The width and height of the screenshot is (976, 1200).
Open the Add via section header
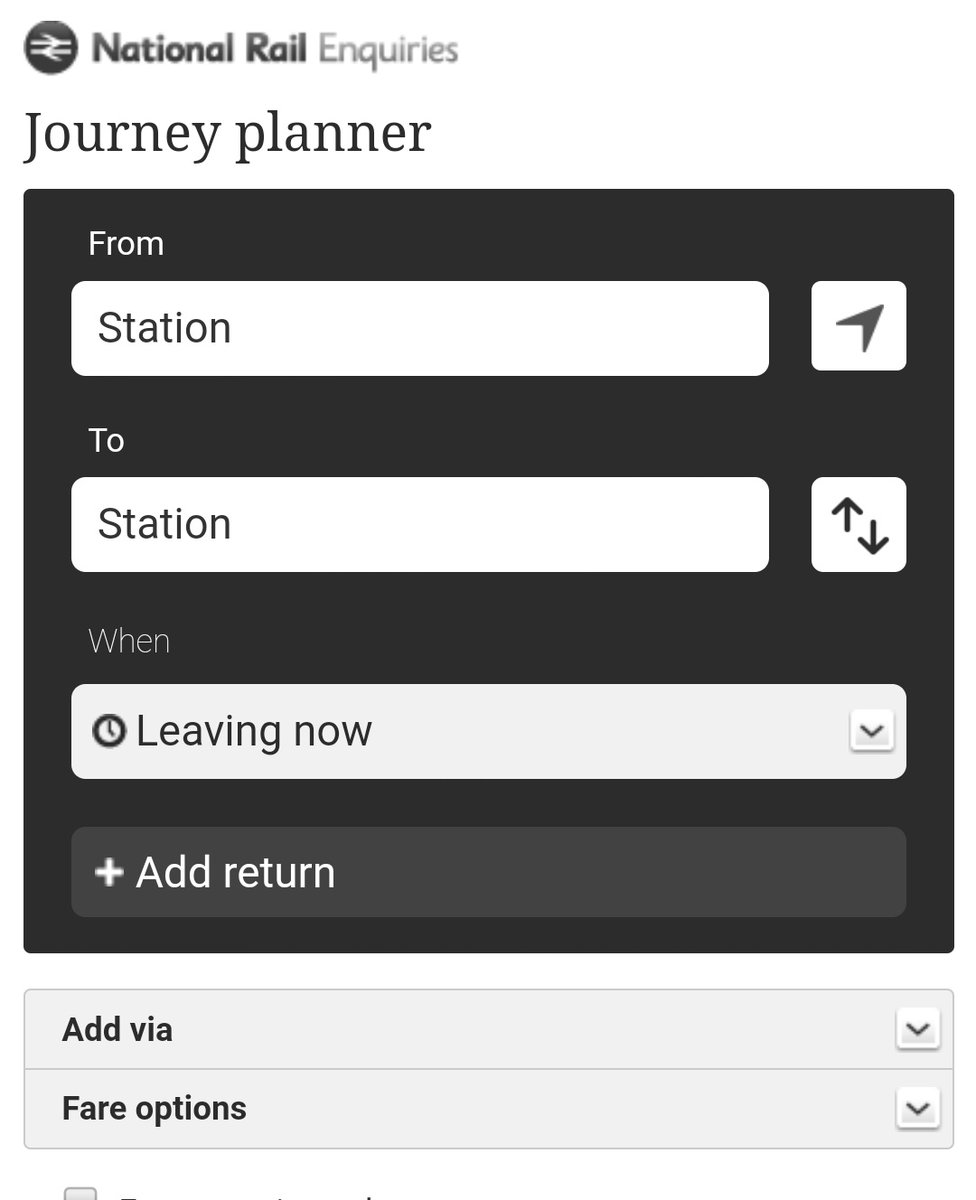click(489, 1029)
▬▬▬▬▬▬▬▬▬▬
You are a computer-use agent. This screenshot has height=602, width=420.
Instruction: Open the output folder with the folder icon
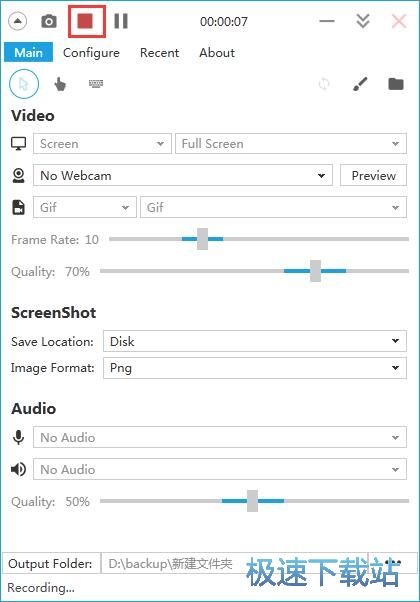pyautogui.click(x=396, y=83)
▬▬▬▬▬▬▬▬▬▬
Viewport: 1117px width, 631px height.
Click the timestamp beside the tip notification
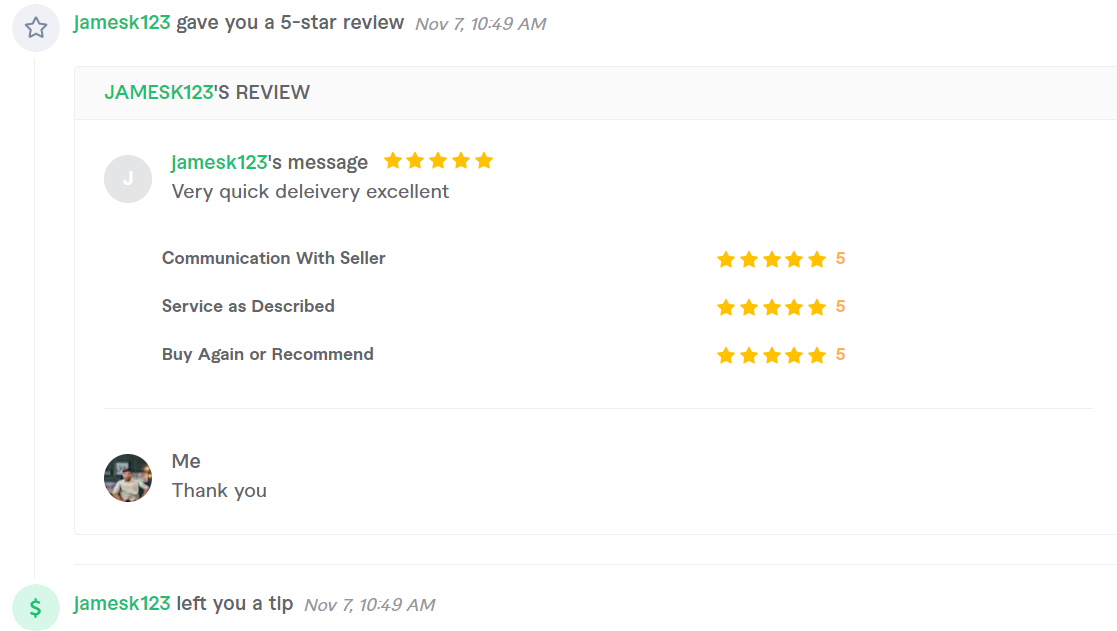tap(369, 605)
▬▬▬▬▬▬▬▬▬▬
> [WORK INSTRUCTIONS]
Show the lines of the records that include the string "height".

> [ANSWER TO THIS EXERCISE]
The width and height of the screenshot is (976, 1200).
You are a computer-use agent. This screenshot has height=602, width=420.
Viewport: 1117px width, 631px height.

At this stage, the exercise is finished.